Web API of the simple kind

A method for creating simple web APIs

I didn't come up with this. I inherited the job of bringinng a live prototype into something of a stable and usable web API for our customers to book couriers. However it's quite a cool little technique.

As I'm writing this the most common web APIs are RESTful, SOAP, or even XMLRPC. However you can do quite a lot with plain old HTML POST. You can do even more with one of the fields being XML or JSON and it works well with AJAX techniques as well.

Now how many more acronyms could I have put in that last paragraph. :)

An example

The best way to show how this can work - I think - is with a simple example. I'm going to make this so simple it won't be bordering on silly, it will be completely across the border on holiday, mispronouncing the local language badly while complaining the food is better at home.

It's going to take a first name, a surname, put them together, and return the result. Below is an html page with a form to test out the PHP code.
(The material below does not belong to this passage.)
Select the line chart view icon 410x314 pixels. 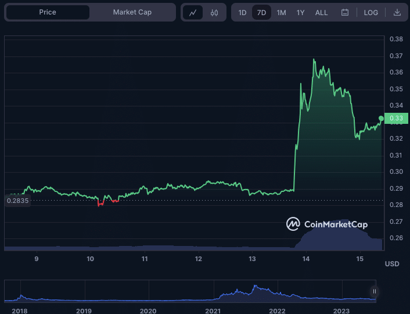pyautogui.click(x=193, y=12)
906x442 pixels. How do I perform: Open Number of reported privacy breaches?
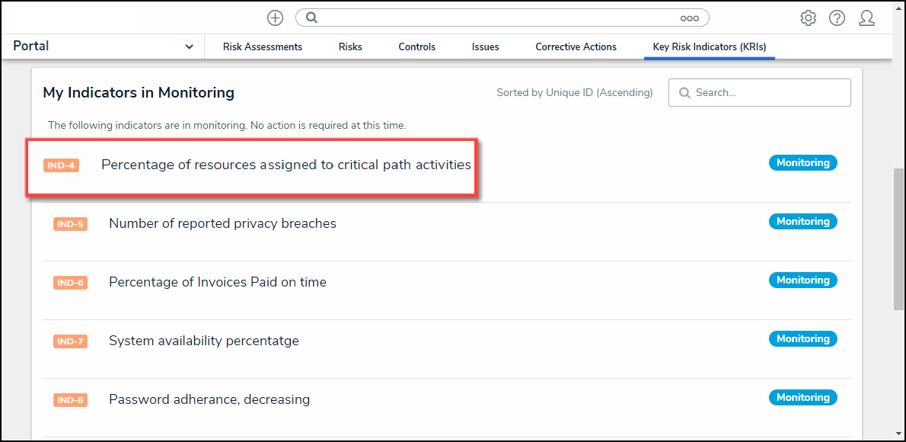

It uses jQuery to do an AJAX call of the API.

Simple HTML form using jQuery for AJAX

<!doctype html>
<html>
    <head>
        <script src='http://code.jquery.com/jquery-1.11.1.min.js'></script>
        <script>
            $(document).ready( function() {
                $('#callapi').click( callapi );
            });
            function callapi() {
                $.ajax({
                    type: 'POST',
                    url: 'mysimpleapi.php',
                    dataType: 'text',
                    data: { xml: $('#xml').val() }
                })
                .done( function( ret ) {
                    $('#retxml').val( ret );
                });
            }
        </script>
    </head>
    <body>
        <form action='mysimpleapi.php' method=POST>
            <label for=xml>XML</label><br/>
            <textarea cols=80 rows=10 id=xml name=xml >
<?xml version='1.0' encoding='UTF-8'?>
<request function='combineName'>
 <firstname>Nigel</firstname>
 <surname>Atkinson</surname>
</request>
            </textarea><br/>
            <input id=callapi type=button value='Call API'/>
        </form>
        <p>Returned XML</p>
        <textarea id=retxml cols=80 rows=20></textarea>
    </body>
</html>

Now for the server side. Nearly all of the below code is what you could call 'boiler-plate', but that is what we are interested in. I've included some code that gives you some more helpful errors, should the XML you send be not correct.

You can organise the XML request and response how you please. Here I have a root node called 'request', which has an attribute saying which API function you want. The API returns XML with a root node of 'response'. If you were using JSON instead, things would be very similar, except likely you will have nested objects or arrays for selecting the function and giving parameters.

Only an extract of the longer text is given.